» Entries on where items are located:
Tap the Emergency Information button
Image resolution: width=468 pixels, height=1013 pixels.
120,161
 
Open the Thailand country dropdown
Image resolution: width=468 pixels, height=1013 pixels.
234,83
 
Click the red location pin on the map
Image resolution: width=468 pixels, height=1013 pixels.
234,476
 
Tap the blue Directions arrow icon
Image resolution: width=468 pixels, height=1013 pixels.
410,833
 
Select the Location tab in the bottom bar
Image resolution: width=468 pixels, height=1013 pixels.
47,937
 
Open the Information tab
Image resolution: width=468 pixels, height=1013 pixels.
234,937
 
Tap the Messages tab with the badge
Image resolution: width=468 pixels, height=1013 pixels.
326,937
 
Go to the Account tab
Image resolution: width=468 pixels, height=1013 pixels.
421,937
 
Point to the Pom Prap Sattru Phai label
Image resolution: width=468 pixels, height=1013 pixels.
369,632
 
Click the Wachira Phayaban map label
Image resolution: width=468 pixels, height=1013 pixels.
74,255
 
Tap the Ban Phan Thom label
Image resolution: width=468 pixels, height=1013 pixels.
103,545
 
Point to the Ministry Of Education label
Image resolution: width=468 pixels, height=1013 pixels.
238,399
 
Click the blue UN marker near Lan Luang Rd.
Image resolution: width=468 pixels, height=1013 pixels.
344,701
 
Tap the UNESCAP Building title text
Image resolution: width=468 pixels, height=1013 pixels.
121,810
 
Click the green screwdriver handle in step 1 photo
---
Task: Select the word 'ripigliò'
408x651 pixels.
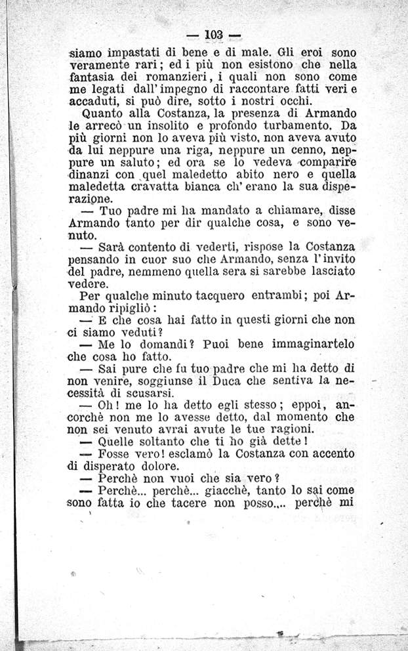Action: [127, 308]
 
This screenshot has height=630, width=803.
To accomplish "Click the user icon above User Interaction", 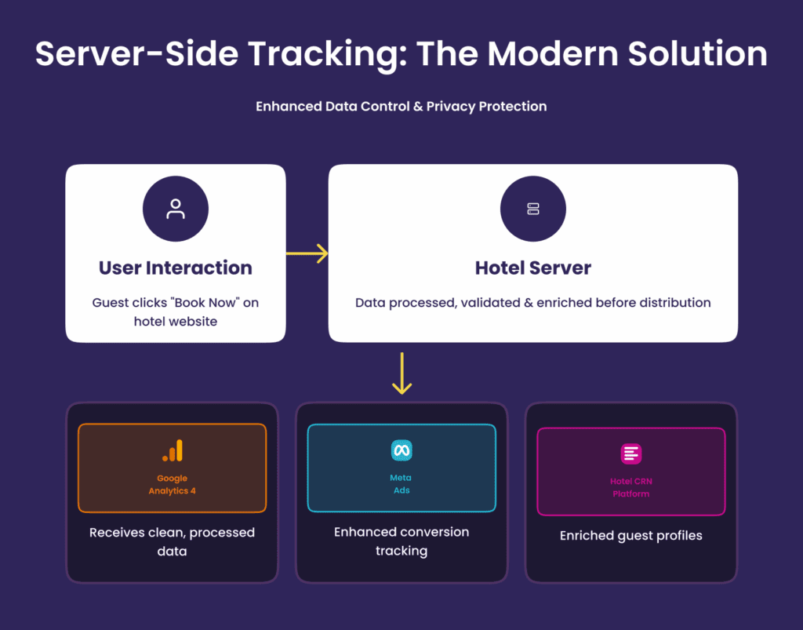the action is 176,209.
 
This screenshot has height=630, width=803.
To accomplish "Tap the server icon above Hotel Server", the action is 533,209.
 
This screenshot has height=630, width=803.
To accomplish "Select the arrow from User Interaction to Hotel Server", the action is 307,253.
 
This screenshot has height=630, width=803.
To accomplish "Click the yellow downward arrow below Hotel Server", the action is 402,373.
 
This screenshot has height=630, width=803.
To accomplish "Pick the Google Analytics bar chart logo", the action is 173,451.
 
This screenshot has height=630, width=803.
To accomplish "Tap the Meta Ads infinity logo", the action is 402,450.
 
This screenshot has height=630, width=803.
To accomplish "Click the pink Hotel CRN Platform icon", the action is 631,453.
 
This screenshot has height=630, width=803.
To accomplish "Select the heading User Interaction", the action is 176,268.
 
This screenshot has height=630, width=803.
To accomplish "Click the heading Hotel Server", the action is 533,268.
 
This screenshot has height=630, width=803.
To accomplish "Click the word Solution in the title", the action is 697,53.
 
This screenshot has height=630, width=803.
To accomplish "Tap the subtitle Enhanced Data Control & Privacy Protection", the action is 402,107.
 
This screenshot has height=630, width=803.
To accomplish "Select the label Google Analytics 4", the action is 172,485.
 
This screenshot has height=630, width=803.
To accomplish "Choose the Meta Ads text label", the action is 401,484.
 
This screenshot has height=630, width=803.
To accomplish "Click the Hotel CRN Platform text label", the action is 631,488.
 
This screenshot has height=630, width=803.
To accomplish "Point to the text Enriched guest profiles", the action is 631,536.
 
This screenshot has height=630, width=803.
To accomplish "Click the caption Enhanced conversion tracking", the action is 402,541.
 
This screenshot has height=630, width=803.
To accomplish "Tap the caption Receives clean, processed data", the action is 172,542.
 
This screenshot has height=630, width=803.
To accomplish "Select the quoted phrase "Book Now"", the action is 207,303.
* * *
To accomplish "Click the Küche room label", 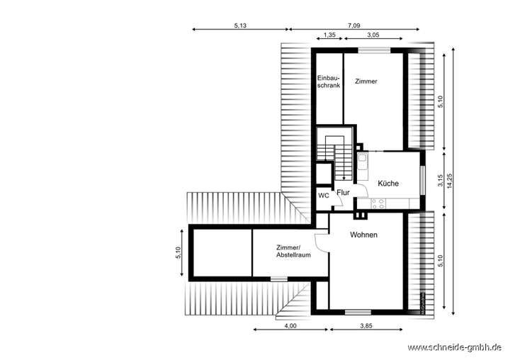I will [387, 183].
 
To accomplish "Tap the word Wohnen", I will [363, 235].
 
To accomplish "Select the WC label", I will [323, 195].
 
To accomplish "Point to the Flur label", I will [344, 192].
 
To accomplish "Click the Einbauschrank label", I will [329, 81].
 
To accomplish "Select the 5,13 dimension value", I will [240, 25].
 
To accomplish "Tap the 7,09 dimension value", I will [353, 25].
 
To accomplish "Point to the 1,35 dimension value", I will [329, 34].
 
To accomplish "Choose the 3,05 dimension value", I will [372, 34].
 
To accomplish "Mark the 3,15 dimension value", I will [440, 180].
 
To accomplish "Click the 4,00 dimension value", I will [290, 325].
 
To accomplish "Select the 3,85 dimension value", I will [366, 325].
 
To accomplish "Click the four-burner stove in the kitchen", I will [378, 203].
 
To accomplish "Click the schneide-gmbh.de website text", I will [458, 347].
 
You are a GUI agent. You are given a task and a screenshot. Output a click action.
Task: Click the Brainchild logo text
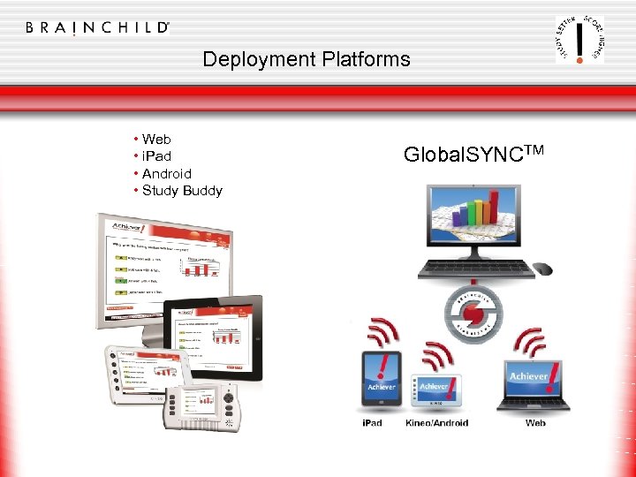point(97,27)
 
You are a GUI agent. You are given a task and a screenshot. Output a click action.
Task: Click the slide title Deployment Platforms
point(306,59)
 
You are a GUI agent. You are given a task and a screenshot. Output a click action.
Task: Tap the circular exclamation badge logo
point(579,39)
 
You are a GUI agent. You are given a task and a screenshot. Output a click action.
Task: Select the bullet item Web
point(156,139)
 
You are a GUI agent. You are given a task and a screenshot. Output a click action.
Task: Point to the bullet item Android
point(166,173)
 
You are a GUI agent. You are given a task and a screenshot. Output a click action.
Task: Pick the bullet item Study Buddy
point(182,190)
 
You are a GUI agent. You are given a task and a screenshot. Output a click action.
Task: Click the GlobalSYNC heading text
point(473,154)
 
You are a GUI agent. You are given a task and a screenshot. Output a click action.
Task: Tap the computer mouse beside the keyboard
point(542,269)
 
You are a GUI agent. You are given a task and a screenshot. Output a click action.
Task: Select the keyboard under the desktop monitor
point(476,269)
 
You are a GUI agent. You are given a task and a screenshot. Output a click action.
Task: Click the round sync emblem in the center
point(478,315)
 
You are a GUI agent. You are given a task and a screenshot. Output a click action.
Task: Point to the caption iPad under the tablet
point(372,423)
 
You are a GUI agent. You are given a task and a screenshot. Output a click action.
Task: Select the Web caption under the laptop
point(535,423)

» Objective: Copy the part of the material that opens with the line containing "Tap the Ban Phan Thom label" and closes with the line containing "Click the green", replacing "label" with "caption" and leaving everything else as it is. Give only those lines.

» Output of the task:
Tap the Ban Phan Thom caption
Image resolution: width=468 pixels, height=1013 pixels.
103,545
 
Point to the Ministry Of Education caption
Image resolution: width=468 pixels, height=1013 pixels.
238,399
 
Click the blue UN marker near Lan Luang Rd.
Image resolution: width=468 pixels, height=1013 pixels.
344,701
 
Tap the UNESCAP Building title text
Image resolution: width=468 pixels, height=1013 pixels.
121,810
 
Click the green screwdriver handle in step 1 photo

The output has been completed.